### Source information
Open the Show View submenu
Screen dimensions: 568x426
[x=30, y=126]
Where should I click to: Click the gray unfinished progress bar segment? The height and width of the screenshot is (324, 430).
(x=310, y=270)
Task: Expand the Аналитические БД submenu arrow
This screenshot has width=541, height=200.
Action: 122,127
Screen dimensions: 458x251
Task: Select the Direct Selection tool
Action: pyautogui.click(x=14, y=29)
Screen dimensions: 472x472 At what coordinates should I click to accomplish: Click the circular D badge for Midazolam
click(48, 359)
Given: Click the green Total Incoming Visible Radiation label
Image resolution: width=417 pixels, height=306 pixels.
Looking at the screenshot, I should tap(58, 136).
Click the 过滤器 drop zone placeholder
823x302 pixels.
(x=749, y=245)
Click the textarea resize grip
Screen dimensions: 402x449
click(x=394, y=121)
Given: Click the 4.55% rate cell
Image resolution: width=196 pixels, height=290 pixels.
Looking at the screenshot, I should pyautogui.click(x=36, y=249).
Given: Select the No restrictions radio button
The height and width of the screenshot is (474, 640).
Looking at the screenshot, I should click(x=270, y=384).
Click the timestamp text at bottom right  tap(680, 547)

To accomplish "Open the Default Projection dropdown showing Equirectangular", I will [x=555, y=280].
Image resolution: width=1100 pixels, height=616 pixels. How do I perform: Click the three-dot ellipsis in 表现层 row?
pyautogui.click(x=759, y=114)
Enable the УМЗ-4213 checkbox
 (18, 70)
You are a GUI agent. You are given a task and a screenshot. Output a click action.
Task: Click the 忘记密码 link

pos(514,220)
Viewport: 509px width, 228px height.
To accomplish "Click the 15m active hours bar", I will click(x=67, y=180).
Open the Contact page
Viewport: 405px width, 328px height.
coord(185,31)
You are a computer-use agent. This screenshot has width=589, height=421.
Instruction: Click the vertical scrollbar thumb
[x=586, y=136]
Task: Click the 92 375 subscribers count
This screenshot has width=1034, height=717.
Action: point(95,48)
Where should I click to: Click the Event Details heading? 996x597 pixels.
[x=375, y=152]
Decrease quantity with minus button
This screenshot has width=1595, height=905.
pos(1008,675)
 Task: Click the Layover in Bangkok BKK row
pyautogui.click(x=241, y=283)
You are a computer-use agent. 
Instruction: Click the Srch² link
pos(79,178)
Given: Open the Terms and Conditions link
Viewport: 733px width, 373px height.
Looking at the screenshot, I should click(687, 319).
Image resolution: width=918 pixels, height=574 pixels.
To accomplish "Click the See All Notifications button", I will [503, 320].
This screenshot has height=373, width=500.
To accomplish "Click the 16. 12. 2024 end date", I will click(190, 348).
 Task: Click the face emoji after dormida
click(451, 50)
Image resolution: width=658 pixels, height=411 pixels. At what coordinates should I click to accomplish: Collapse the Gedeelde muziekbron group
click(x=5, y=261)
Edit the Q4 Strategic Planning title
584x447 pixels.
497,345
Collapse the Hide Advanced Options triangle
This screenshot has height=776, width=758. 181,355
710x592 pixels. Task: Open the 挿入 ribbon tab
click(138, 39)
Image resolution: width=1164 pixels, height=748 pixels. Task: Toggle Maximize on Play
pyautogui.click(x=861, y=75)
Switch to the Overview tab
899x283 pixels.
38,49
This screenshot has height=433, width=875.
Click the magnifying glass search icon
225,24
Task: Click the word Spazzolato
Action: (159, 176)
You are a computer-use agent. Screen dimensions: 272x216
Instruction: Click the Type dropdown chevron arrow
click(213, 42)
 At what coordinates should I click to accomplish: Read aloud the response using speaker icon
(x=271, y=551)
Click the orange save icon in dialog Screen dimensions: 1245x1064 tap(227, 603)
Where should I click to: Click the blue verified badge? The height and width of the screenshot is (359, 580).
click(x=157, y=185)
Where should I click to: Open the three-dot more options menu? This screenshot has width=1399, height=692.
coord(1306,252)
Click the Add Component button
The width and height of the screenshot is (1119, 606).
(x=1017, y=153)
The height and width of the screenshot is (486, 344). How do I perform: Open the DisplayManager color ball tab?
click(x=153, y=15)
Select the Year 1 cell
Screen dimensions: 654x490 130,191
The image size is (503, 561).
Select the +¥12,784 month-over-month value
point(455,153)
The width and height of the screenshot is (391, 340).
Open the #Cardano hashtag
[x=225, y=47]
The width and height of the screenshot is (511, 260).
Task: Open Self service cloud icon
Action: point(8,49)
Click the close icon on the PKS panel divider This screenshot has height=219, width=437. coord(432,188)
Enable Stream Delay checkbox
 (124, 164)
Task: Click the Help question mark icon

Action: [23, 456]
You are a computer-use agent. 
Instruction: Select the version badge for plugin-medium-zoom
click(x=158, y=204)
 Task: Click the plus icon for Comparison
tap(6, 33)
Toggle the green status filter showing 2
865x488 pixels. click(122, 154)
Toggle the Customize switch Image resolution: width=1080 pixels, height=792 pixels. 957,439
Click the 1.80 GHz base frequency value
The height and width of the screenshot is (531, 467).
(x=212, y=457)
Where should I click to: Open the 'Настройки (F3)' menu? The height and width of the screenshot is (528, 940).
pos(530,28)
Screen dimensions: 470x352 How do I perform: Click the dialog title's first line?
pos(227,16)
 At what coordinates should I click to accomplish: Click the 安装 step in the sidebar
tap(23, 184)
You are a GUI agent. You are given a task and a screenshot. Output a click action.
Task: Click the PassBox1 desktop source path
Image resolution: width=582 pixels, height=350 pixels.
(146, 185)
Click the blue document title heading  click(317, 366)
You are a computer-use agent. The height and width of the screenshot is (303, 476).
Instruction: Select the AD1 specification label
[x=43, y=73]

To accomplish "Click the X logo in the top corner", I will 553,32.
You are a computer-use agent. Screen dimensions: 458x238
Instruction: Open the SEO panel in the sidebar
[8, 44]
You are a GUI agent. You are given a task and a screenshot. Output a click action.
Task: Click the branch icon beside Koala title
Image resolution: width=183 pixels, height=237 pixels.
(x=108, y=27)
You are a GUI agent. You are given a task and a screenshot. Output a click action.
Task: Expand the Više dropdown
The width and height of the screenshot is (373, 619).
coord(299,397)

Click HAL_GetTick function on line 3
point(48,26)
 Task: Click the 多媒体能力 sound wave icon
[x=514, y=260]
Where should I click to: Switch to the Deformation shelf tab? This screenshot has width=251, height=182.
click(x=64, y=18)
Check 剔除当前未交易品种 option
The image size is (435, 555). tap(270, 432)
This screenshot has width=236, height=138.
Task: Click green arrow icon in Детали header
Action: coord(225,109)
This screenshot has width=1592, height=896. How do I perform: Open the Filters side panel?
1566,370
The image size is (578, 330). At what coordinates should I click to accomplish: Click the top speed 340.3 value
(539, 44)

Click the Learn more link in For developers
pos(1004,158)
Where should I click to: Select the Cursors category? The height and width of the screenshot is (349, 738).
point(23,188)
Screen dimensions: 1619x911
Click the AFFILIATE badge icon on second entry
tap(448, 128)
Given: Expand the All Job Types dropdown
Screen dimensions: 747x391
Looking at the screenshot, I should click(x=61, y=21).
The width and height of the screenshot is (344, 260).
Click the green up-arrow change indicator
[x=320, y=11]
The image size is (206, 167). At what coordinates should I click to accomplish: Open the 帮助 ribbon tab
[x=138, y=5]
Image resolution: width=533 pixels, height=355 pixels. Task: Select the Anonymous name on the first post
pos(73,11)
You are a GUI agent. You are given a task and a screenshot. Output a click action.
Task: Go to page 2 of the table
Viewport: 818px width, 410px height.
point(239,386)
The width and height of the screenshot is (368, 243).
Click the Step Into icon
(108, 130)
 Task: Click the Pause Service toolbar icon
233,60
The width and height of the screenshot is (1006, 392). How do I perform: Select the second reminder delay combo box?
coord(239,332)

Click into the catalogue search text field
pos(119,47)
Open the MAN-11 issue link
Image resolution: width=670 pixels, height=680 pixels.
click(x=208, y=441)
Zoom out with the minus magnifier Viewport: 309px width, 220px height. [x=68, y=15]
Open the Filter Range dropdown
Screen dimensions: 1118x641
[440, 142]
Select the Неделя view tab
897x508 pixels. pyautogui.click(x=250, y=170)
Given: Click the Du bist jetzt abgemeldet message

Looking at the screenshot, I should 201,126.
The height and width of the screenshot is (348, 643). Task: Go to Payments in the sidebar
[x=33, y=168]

### Problem requirements
Using the listing above, list every line in which the string "submenu" occurs.

### Result below
Open the Show View submenu
Task: Expand the Аналитические БД submenu arrow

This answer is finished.